[Your tasks]
**1.** Please reproduce the part of the reflection on anxiety that starts at "St. Basil the" and ends at "about his things.", keeping every word and mark unchanged.
**2.** List each thing the prefect threatened St. Basil with in the reflection on anxiety.

[Reading passage]
————

Sunday, June 5, 2016

Fear the only trustworthy one

St. Basil the Great was not anxious about his life.

Fresco of St. Basil
in St. Athanasius Church in Zovik, Macedonia
before 1850
A prefect of the emperor came to him and demanded that he adopt the Arian heresy, as was the will of his sovereign. But St. Basil said to him, “It is not the will of my true sovereign.”

The prefect was enraged and threatened to confiscate St. Basil’s possessions. To which St. Basil replied, “What would you want with my tattered rags, and my few books?” He was not anxious about what he would wear or about his things.

So the prefect threatened him with exile. To which St. Basil replied, “Every land is God’s. I am only his guest here or anywhere else.” He was not anxious about where he would live.

So the prefect threatened him with torture. “As for torture,” said St. Basil, “I am so weak that the first blow would knock me out.”

So the prefect threatened him with death. “To me, death would be a kindness,” said St. Basil, “for it would bring me all the sooner to God.” He was not anxious even about his life.

The prefect exclaimed, “I’ve never been spoken to so boldly before!” “Perhaps,” said St. Basil, “you have never met a bishop…. Where the interests of God are at stake, we care for nothing else.”[1]

Like St. Basil, we should fear God alone and then fear nothing and no one else.

Today Jesus commands us not to be anxious. Yet, anxiety plagues many of us. A quick internet search about anxiety reveals a panoply of self-help books, aids, and supplements. We know that anxiety is our enemy. This is actually one thing about which our culture agrees with Jesus.

But the gospel is not a self-help book. It’s not merely a set of suggestions for our happiness and well-being. Though, our Lord does care for us, so his commandments are for our good.

Contrary to the implications of some, God won’t give us a life without suffering. Far from it. He teaches us instead that we are to take up our crosses. Suffering is going to be part of this. The Christian way is not going to be the easy way.

C.S. Lewis says, “I didn’t go to religion to make me happy. I always knew a bottle of Port would do that. If you want a religion to make you feel really comfortable, I certainly don’t recommend Christianity.” But if we are not seeking pleasure and happiness so much as truth and love, then that is to be found only in Christ, who is Truth and who is Love.

An interior view of The Eagle and Child (That is, the Bird and Baby),
a pub frequented by C.S. Lewis.
His portrait hangs over the mantle to the right. 
But all of that notwithstanding, I do not believe that God wants us to suffer. There’s a difference between what God permits and what God desires. He tells us we will suffer, but today’s gospel is good evidence that he does not want us to suffer needlessly. Anxiety is a needless suffering, from which he wants us free. He did not make us just to be sufferers. He did not make us for endless anxiety.  

I myself am anxious much of the time. I am often disobedient to this commandment of our Lord. May he have mercy on me, the sinner.  

He commands us not to be anxious. This God and man who also tells us that we will be hated and persecuted and that we will suffer for his name’s sake, that we must accept suffering, take up our cross, die; that we must go through death on our way to everlasting life. The one who afflicts us with such words, also comforts us. He tells us how to deal with these terrible things. That is, he commands us, do not to be anxious about your life. Be free. Do not be afraid. Be at peace. Trust.

————

[Supplied entries]
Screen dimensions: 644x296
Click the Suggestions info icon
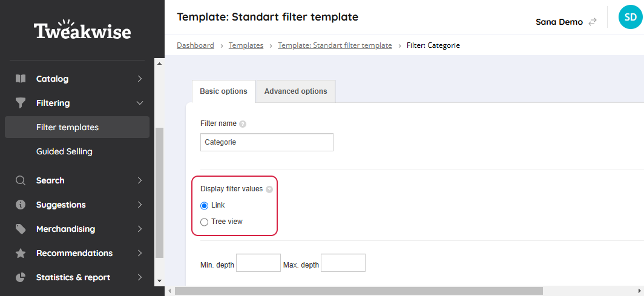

————

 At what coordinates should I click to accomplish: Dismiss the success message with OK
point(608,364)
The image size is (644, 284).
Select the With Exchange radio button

————

[Results]
**1.**
St. Basil the Great was not anxious about his life.

Fresco of St. Basil
in St. Athanasius Church in Zovik, Macedonia
before 1850
A prefect of the emperor came to him and demanded that he adopt the Arian heresy, as was the will of his sovereign. But St. Basil said to him, “It is not the will of my true sovereign.”

The prefect was enraged and threatened to confiscate St. Basil’s possessions. To which St. Basil replied, “What would you want with my tattered rags, and my few books?” He was not anxious about what he would wear or about his things.

**2.**
- Confiscation of his possessions
- Exile
- Torture
- Death